I very much hope to persuade the Government to drop altogether Clause 4(2) on rapportage. Rapportage was introduced in my Private Member’s Bill originally—then, with good reason. But now that we have a good public interest test in Clause 4(1), I do not understand why we need the complexity of subsection (2), which I regard as difficult to understand or apply and unnecessary. Reading Clause 4(2) and asking oneself as a lawyer or a human being what it means makes my point. Clause 4(2) states:
“If the statement complained of was, or formed part of, an accurate and impartial account of a dispute to which the claimant was a party, the court must in determining whether it was reasonable for the defendant to believe that publishing the statement was in the public interest disregard any omission of the defendant to take steps to verify the truth of the imputation conveyed by it”.
I think that I understand what is being said but I do not understand why it any longer needs to be in the Bill.
Rapportage, or reportage, covers cases in which the very fact that certain allegations are being made, or that a certain controversy exists, will constitute a matter of public interest. It is in the public interest to report what is being said, irrespective of whether it is true. In such cases, the defendant may be relieved of the normal obligation to seek appropriate verification of allegations before publishing them because the newspaper is a mere reporter. It is not adopting a defamatory position. In light of the amended Clause 4, there is no longer any need to make specific provision for rapportage because the elements of this subset of Reynolds privilege is covered by the general test of whether the statement published was on or part of a statement on a matter of public interest and the defendant reasonably believed that the publication was in the public interest.
Clause 4(2) as drafted is confusing and opaque. It has the potential to cause further confusion in the light of the redrafting of the rest of the clause. Clause 4(2) states that the court must,
“disregard any omission of the defendant to take steps to verify the truth of the imputation”.

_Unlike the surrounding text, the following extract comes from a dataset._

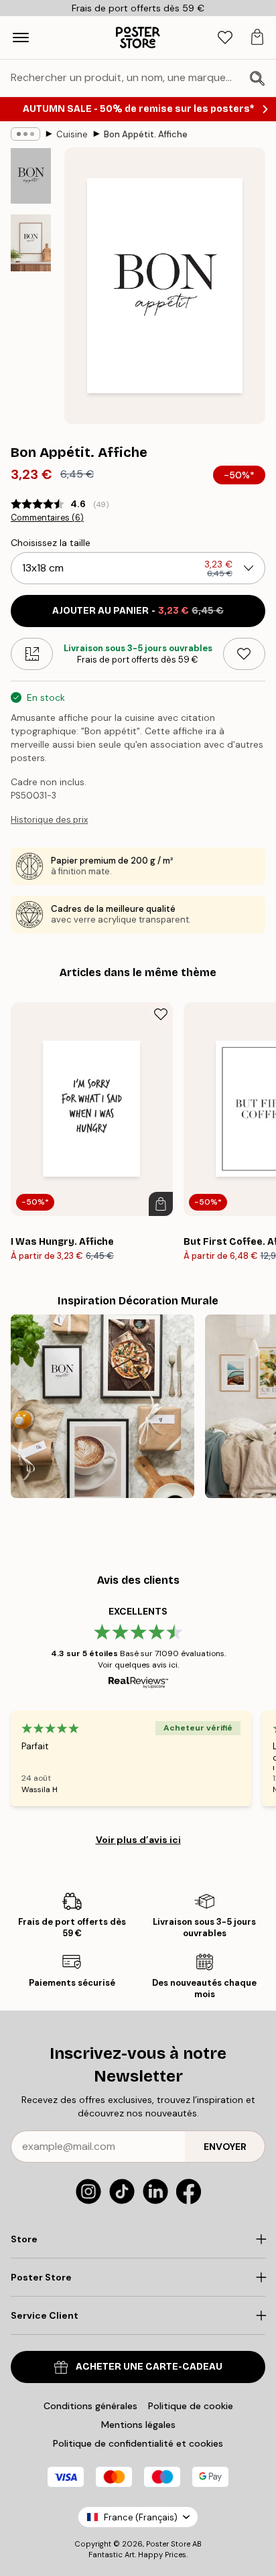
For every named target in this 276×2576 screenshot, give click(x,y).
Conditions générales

The reference to taking “steps to verify” is there because in the checklist in the previous version, one factor was,
“whether the defendant took any other steps to verify the truth of the imputation”.
However, as Clause 4(2)(g) has now gone from the Bill, there is no need to provide that the court should disregard it. To refer to taking “steps to verify” in subsection (2) is confusing.
I very much hope that we can get rid of this altogether. We do not need it. The general standard in Clause 4(1) is good enough to cover rapportage as well. I do not expect the Minister to give me other than a bleak and wintry reply this evening but I would like to think that by the time we come to Third Reading, the shoots of spring may shoot out of the earth.